RECORDED DATA: Begin
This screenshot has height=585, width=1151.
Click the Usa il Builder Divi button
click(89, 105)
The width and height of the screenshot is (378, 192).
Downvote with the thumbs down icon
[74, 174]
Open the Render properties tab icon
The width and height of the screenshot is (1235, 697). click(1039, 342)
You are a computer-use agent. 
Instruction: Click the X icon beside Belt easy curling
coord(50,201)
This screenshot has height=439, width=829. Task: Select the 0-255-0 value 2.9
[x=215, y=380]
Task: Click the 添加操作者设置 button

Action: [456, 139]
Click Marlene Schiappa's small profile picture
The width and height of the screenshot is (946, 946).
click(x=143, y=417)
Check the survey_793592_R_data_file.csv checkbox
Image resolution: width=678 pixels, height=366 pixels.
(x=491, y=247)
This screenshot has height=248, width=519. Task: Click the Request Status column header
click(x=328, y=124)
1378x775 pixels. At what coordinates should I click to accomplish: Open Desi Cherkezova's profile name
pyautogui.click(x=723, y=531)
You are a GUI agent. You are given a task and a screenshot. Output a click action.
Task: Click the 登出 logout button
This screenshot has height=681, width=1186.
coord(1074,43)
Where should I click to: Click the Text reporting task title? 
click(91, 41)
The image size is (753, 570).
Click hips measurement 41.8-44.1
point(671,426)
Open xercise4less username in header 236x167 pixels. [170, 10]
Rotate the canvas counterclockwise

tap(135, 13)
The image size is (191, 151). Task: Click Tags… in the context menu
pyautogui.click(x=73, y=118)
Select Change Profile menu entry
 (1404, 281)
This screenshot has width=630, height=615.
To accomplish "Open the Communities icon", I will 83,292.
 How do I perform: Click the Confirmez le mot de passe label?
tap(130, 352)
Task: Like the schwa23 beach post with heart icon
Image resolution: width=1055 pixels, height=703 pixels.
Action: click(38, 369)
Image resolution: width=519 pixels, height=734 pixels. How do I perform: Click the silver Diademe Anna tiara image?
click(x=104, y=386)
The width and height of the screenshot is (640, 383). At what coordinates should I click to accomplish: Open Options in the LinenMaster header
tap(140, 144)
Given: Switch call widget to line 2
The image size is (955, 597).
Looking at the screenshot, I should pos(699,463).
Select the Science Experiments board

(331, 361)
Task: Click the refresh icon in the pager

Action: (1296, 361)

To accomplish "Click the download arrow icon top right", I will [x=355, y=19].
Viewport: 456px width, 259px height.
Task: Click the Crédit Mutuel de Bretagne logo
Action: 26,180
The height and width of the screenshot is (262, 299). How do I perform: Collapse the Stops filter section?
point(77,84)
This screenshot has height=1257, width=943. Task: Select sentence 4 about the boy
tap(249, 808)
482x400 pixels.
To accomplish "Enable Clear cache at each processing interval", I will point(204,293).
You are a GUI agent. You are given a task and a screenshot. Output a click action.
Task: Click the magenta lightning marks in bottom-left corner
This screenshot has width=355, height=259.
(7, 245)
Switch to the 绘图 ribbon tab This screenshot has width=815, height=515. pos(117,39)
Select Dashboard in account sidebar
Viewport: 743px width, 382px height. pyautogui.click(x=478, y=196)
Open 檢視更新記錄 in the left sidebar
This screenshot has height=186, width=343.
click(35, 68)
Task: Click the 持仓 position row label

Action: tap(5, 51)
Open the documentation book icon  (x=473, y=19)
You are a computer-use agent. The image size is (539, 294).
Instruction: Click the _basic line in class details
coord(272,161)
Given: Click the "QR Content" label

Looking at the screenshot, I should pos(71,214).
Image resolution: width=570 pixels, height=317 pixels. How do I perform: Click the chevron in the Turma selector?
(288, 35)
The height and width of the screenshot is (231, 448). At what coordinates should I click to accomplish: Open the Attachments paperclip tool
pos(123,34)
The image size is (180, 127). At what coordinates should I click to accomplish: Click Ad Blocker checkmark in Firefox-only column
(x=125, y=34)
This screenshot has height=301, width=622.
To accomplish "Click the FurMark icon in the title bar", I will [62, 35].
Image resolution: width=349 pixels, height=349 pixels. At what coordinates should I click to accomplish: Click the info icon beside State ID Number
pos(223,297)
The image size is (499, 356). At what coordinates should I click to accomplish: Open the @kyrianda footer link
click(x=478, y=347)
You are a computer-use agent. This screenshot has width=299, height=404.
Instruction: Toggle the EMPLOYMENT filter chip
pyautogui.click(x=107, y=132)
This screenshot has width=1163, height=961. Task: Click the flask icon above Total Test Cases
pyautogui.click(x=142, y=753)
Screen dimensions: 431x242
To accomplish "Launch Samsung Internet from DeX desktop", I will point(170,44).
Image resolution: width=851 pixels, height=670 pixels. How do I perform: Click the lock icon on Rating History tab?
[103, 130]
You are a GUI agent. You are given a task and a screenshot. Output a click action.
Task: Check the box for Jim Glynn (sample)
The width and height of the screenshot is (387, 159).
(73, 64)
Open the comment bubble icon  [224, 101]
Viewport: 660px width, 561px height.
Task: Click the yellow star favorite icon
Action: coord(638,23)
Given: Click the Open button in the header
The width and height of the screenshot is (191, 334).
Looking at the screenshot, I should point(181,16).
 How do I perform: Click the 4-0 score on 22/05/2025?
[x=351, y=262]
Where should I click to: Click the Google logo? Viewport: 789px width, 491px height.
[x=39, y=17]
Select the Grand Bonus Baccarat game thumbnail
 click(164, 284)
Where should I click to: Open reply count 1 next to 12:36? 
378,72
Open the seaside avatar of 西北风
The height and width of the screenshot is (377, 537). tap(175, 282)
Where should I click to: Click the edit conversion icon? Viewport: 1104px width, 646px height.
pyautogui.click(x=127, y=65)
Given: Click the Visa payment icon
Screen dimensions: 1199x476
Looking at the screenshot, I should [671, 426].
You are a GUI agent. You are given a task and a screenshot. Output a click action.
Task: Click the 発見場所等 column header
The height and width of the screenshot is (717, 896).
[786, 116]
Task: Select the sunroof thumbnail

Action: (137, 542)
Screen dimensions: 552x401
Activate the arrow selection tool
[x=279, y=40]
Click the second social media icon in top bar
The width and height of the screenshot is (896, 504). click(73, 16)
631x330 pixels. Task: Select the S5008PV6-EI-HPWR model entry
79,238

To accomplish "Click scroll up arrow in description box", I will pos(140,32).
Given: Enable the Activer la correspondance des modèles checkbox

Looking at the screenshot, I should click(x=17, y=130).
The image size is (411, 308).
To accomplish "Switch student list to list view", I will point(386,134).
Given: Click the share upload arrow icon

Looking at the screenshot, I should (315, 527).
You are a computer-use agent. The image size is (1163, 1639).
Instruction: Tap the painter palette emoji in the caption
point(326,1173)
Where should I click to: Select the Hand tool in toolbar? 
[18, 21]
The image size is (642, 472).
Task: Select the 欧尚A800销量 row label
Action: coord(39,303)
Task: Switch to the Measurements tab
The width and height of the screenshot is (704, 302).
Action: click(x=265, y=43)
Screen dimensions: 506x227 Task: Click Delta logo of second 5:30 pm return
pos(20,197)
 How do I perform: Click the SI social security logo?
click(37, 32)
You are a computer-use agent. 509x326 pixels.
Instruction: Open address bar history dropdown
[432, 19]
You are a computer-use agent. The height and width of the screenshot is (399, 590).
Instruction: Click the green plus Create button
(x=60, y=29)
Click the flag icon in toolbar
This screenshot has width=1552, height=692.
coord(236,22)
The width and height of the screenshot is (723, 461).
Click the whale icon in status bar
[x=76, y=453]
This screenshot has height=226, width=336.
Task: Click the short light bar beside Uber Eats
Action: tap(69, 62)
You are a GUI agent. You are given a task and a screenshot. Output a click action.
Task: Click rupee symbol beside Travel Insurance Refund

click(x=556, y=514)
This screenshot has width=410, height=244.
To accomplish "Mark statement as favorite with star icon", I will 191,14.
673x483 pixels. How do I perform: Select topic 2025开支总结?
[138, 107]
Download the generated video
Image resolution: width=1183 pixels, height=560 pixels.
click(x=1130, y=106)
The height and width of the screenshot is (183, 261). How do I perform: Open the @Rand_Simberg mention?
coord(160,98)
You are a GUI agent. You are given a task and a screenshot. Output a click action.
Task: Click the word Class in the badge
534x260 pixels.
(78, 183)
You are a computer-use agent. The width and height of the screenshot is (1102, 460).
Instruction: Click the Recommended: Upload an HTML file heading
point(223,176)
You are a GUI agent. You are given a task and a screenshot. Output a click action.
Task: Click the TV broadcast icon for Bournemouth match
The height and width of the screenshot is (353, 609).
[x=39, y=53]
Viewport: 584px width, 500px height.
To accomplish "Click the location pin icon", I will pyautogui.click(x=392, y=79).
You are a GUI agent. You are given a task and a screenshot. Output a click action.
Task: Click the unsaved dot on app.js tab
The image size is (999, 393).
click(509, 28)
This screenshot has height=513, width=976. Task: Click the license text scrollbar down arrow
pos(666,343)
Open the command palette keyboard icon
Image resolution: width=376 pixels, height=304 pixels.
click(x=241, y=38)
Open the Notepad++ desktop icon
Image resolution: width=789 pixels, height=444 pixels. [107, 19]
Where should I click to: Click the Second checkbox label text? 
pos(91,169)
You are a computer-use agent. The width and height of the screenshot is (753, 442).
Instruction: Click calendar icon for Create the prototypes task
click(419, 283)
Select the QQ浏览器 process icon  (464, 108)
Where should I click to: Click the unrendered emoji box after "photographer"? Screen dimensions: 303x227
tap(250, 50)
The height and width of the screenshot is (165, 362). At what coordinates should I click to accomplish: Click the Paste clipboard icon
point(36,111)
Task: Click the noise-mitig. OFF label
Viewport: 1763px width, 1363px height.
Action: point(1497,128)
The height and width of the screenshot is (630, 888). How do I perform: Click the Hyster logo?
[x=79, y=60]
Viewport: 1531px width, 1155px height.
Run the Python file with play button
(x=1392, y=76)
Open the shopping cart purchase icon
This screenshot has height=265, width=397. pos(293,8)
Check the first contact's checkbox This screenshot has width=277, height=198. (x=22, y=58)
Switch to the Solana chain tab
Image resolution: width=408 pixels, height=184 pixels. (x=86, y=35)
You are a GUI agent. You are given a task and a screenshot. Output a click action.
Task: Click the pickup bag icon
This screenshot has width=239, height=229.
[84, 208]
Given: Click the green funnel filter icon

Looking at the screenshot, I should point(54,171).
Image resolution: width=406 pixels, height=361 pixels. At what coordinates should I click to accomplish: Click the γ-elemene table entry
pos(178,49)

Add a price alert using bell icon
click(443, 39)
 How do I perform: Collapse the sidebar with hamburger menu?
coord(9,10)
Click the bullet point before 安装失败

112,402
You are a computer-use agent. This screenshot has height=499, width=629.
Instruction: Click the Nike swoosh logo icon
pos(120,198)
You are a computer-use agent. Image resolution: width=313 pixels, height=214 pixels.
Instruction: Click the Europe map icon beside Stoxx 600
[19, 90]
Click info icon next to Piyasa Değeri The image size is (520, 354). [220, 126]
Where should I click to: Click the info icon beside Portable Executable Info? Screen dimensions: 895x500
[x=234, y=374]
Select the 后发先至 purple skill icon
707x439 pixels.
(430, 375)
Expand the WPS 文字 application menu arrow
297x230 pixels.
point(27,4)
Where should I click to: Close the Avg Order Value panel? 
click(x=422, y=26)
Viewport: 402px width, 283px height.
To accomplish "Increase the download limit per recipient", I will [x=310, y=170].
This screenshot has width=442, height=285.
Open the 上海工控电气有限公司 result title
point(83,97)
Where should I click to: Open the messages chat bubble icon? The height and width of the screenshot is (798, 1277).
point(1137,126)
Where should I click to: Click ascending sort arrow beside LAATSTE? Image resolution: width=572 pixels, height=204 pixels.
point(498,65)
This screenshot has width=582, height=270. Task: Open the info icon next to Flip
RECORDED DATA: End
TASK BRIEF » Set down exactly the line with "Instruction: Click the Europe" and each line after it up to the end of the records, adding nothing.

SOLUTION TO THIS TASK »
Instruction: Click the Europe map icon beside Stoxx 600
[19, 90]
Click info icon next to Piyasa Değeri The image size is (520, 354). [220, 126]
Where should I click to: Click the info icon beside Portable Executable Info? Screen dimensions: 895x500
[x=234, y=374]
Select the 后发先至 purple skill icon
707x439 pixels.
(430, 375)
Expand the WPS 文字 application menu arrow
297x230 pixels.
point(27,4)
Where should I click to: Close the Avg Order Value panel? 
click(x=422, y=26)
Viewport: 402px width, 283px height.
To accomplish "Increase the download limit per recipient", I will [x=310, y=170].
This screenshot has width=442, height=285.
Open the 上海工控电气有限公司 result title
point(83,97)
Where should I click to: Open the messages chat bubble icon? The height and width of the screenshot is (798, 1277).
point(1137,126)
Where should I click to: Click ascending sort arrow beside LAATSTE? Image resolution: width=572 pixels, height=204 pixels.
point(498,65)
This screenshot has width=582, height=270. Task: Open the info icon next to Flip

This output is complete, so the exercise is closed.